Support Questions

Find answers, ask questions, and share your expertise
Announcements
Celebrating as our community reaches 100,000 members! Thank you!

YARN ResourceManager Active/Standby Behavior

avatar
New Contributor

I need help understanding the YARN ResourceManager Active/Standby behavior.

Setup Context:

  • Two nodes are configured to host the YARN ResourceManager service.
  • One node acts as "Active" while the other is "Standby".
  • High Availability is turned off. If the "Active" service is terminated, a fail-over should not occur.

In an attempt to better understand how the YARN ResourceManager functions, I stopped the "Active" service to study the log output. A fail-over did not occur, as expected in my statement above. When starting the "Active" service back up, I found the service relabeled as "Standby". Well over 5 minutes have passed and the service remains labeled as "Standby".

At this point, there are two "Standby" services. Only the original "Active" service shows log activity, as expected. The log activity displays a number of Metrics errors:

  • No live collector to send metrics to. Metrics to be sent will be discarded. This message will be skipped for the next 20 times.
  • Unable to connect to collector, http://null:6188/ws/v1/timeline/metricsThis exceptions will be ignored for next 100 times

Would anyone happen to be familiar with such a situation? I greatly appreciate your time and input.

1 ACCEPTED SOLUTION

avatar

Hi @Anthony Seluk,

When you disable High Availability, automatic failover also gets disabled.

Hence when active RM is killed, it doesn't do automatic failover to standby RM [that is, making standby RM as active]. So there will not be any active RM; instead we have two standbyRMs.

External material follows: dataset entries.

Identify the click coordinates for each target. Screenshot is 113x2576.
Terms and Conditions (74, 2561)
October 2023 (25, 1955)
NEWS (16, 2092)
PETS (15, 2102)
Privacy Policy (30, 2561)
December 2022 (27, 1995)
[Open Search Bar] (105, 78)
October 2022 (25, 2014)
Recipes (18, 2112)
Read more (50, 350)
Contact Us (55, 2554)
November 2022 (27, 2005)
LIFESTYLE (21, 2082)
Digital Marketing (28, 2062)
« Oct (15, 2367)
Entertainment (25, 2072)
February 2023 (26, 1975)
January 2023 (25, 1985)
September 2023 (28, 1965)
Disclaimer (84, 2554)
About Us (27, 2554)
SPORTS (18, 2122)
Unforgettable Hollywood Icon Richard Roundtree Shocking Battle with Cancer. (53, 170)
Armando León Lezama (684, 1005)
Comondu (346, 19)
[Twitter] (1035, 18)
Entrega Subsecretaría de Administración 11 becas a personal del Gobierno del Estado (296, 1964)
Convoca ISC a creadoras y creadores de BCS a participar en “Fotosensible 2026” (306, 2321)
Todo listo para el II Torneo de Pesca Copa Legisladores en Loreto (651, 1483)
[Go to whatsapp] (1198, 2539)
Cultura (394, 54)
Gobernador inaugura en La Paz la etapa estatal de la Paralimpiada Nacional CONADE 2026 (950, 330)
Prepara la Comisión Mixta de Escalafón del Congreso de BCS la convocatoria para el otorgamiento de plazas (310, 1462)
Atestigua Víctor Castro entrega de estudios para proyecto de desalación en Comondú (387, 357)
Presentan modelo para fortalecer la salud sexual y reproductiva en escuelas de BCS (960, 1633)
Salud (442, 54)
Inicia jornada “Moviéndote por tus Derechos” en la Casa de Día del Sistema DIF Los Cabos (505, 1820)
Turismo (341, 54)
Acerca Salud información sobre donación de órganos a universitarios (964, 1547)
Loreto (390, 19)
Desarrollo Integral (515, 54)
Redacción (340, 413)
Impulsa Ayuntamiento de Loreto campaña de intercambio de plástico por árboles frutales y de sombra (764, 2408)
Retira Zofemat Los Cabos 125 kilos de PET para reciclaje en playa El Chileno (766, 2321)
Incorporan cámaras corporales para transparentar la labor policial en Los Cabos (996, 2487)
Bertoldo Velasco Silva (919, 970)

In such scenario, we need to do manual failover. More info on manual failover is given below

https://hadoop.apache.org/docs/stable/hadoop-yarn/hadoop-yarn-site/ResourceManagerHA.html

View solution in original post

1 REPLY 1

avatar

Hi @Anthony Seluk,

When you disable High Availability, automatic failover also gets disabled.

Hence when active RM is killed, it doesn't do automatic failover to standby RM [that is, making standby RM as active]. So there will not be any active RM; instead we have two standbyRMs.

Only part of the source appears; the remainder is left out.